Pensare è utile, perché fa sentire meno il freddo. È bello, perché fa quasi dimenticare la fame.
Brando è capace di far correre il tempo quando pensa, lasciando fuori ogni brutta sensazione. Riesce a pensare senza ricordare.
Ricordare è pericoloso: più del freddo, di sicuro. Ed è anche più brutto che sentire la fame.
Pensare è come muoversi in un luogo disseminato di pericoli: quei pericoli sono i ricordi e Brando non vuole ricordare.
Preferisce piuttosto pensare al proprio aspetto trasandato, alla barba lunga e incolta, ai capelli sporchi che non riesce a nascondere sotto la cuffia di lana trovata in strada. Ai suoi guanti bucati.
Quando passa davanti a una vetrina Brando cerca di non guardarsi, ma in città ci sono ancora così tante vetrine. Intercalate a serrande chiuse. Nelle serrande non ci si può specchiare, però Brando, piuttosto, preferisce guardare le vetrine. Brando un tempo aveva un negozio e il giorno in cui lo ha chiuso per l’ultima volta ha avuto la sensazione che da quel momento in poi ogni serranda chiusa sarebbe stata, per lui, una cosa diversa. Ma era già tutto diverso.
Ecco, Brando adesso sta ricordando. Si scuote, torna a pensare alla sua immagine riflessa nei vetri. «Potrebbe essere peggio», dice tra sé e si accorge che da tutta la vita pensa che potrebbe andare peggio.
Nella vetrina c’è un acquario e abbassandosi un poco Brando vi ci trova la propria immagine.
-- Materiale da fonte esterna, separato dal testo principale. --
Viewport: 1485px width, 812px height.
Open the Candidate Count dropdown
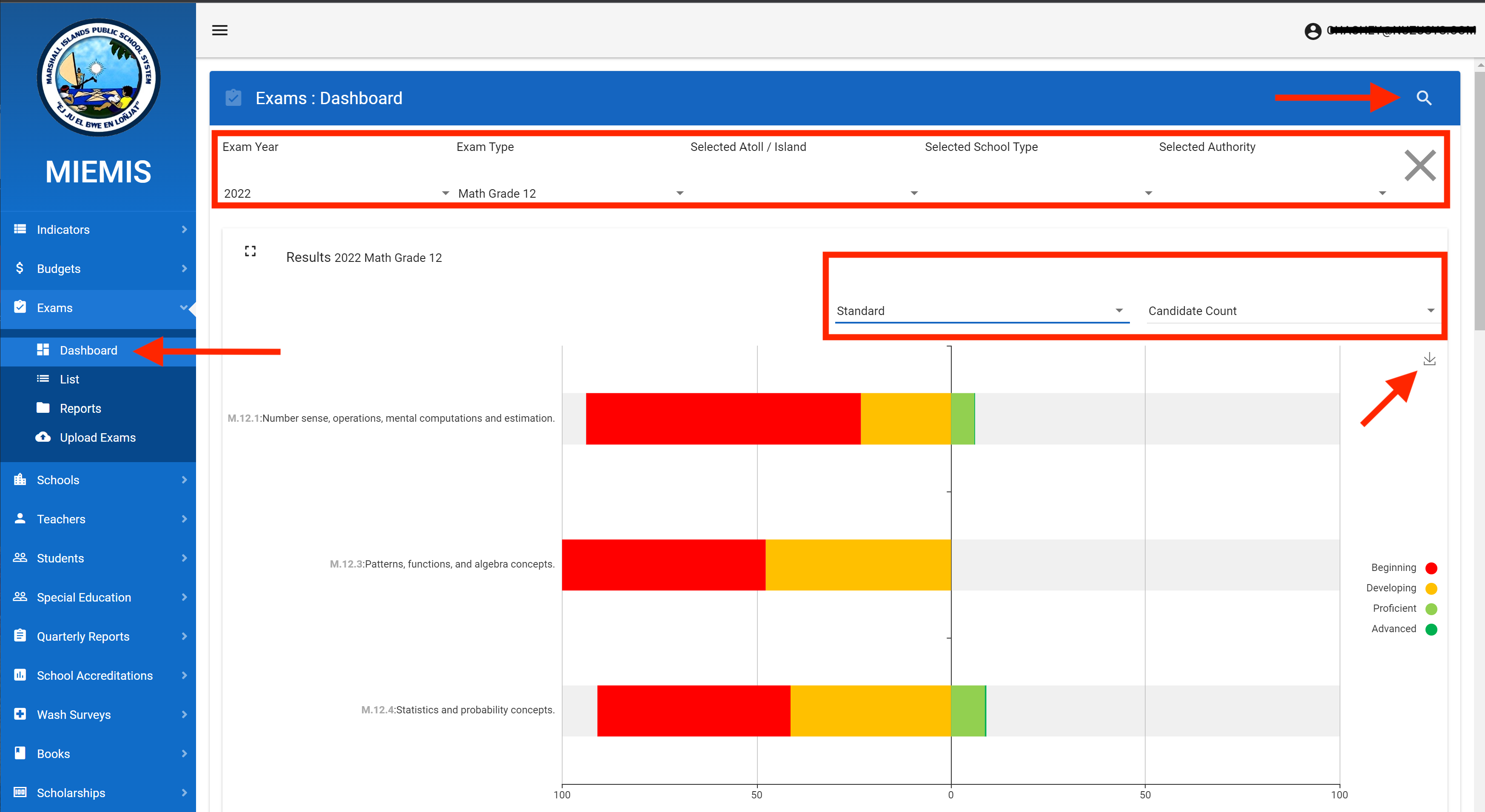coord(1291,311)
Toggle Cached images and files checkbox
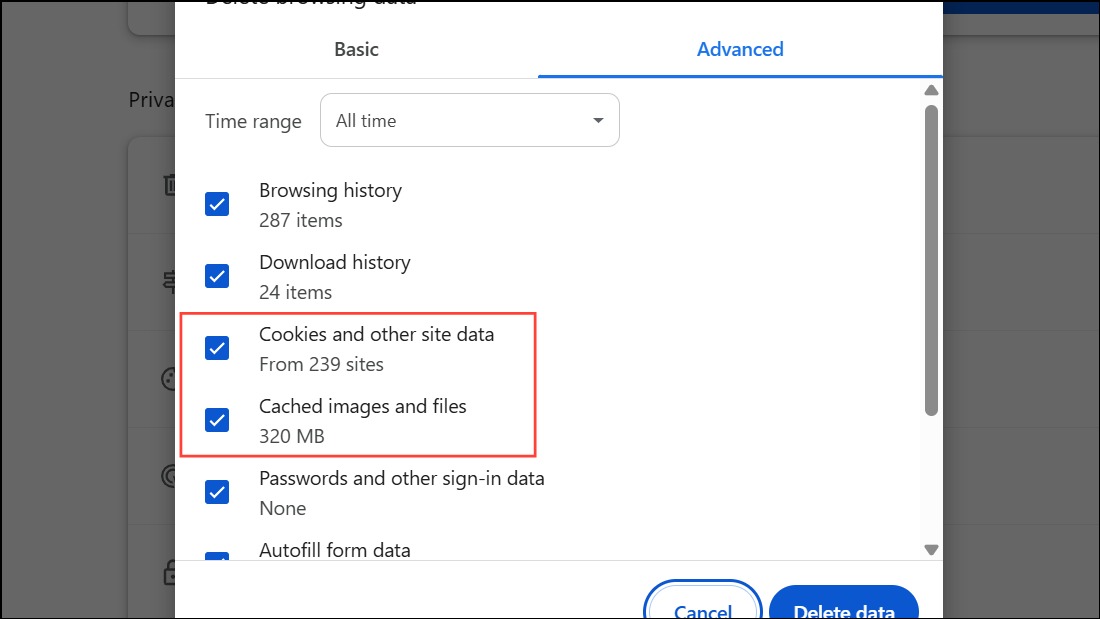This screenshot has height=619, width=1100. [x=217, y=420]
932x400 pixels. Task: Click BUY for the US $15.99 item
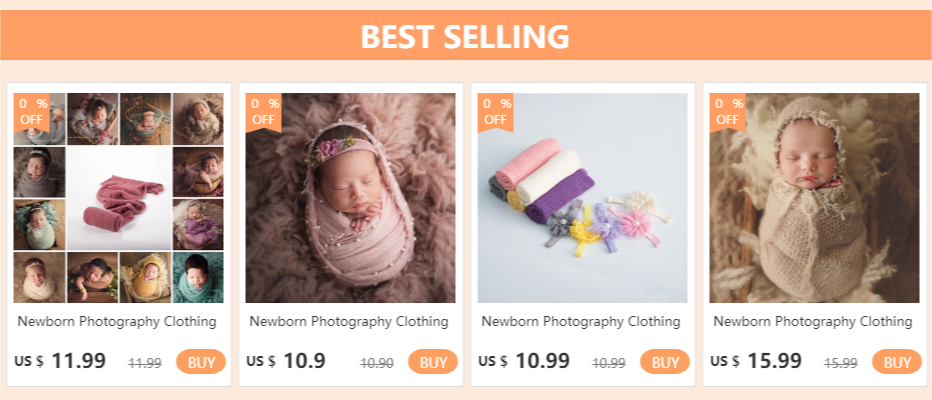pyautogui.click(x=897, y=362)
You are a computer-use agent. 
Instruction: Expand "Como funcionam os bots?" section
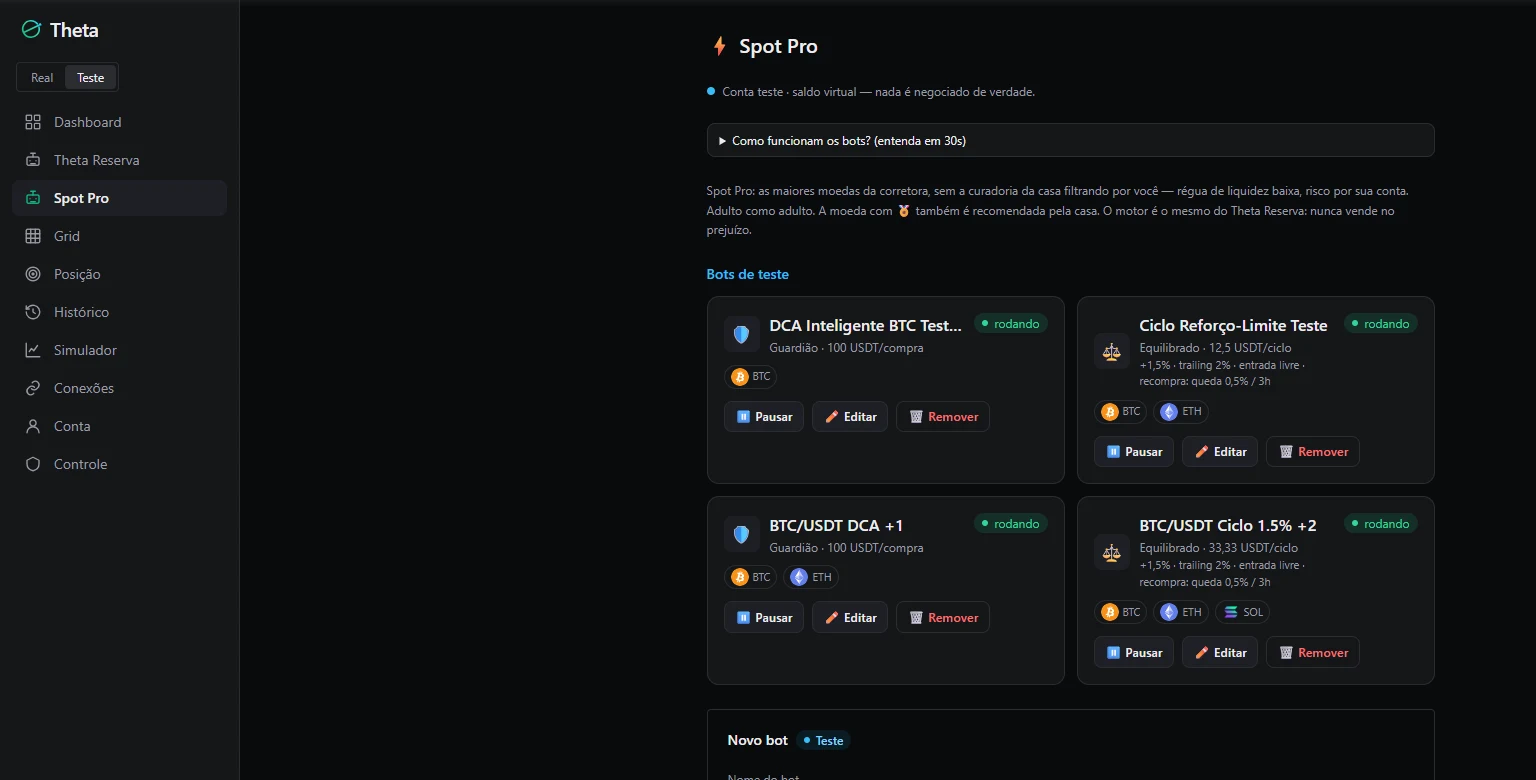click(1070, 140)
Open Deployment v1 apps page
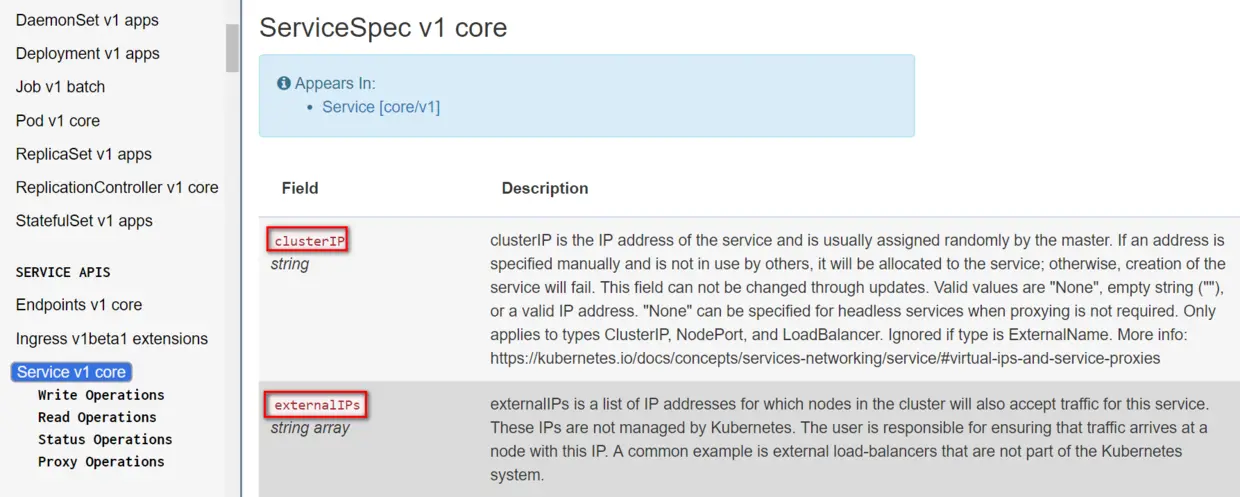 click(x=87, y=54)
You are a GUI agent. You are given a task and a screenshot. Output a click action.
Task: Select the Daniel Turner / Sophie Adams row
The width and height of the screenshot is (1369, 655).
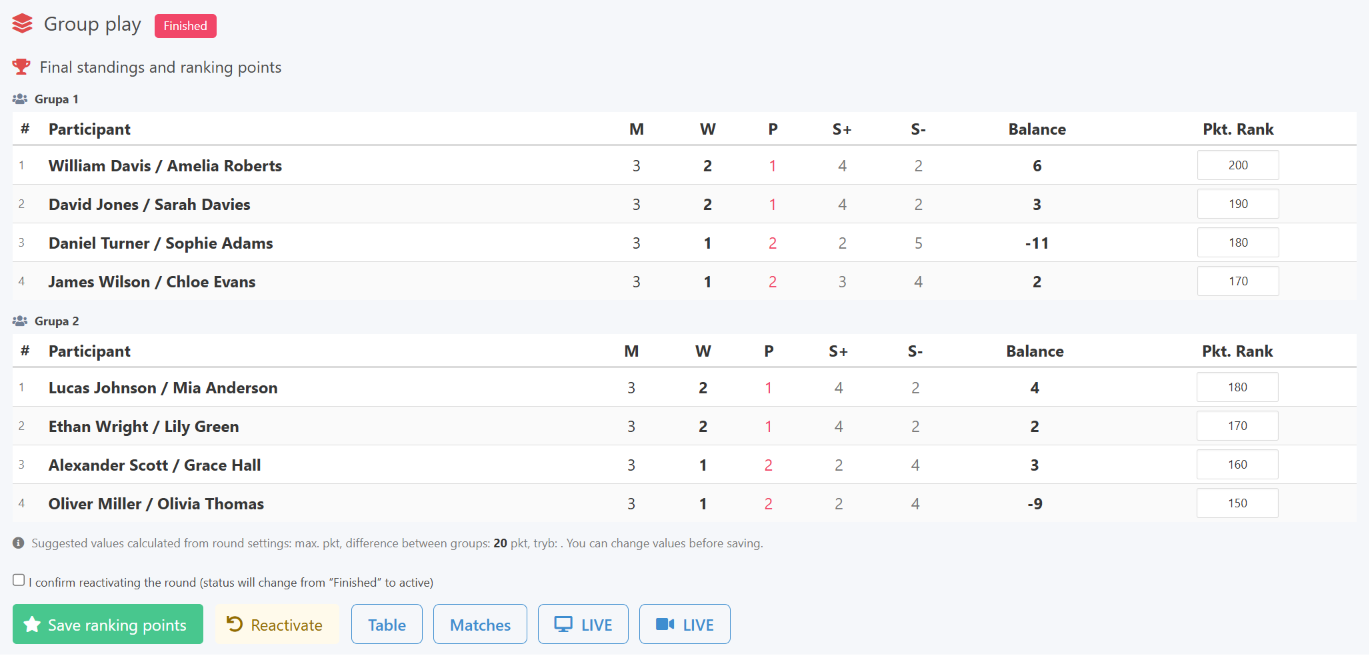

Passa del tempo e lui non riesce a staccare gli occhi da quella visione. È davvero strano essere in mezzo a tutti quei colori, assieme a pesci saettanti, oppure lenti, oppure fermi da sembrare finti.
Brando è sicuro che i pesci non hanno memoria. Un’infinita schiera di ieri uguali a oggi, ubriacati di colori e di correnti fresche, che non mutano né si fermano, non sono passato: sono un continuo presente.
Forse in un acquario è possibile vivere senza fare tanta fatica. Esplorarne ogni anfratto senza pericoli, senza paure. La superficie dell’acqua rifrange la luce e sul fondo la danza delle piccole onde è una cadenza che divide gli istanti, ma non li lascia distinguere uno dall’altro.
L’immagine dell’uomo nell’acquario sorride e Brando è rapito, ma la magia non dura: il sorriso si spegne e lui ora si rivede. Come se il tempo davvero si fosse fermato, il pensiero riprende da dove si era interrotto.
Potrebbe andare peggio. Dopotutto ha un cappotto, pantaloni di lana. Cuffia e guanti, e di giorno questo inverno non è così freddo.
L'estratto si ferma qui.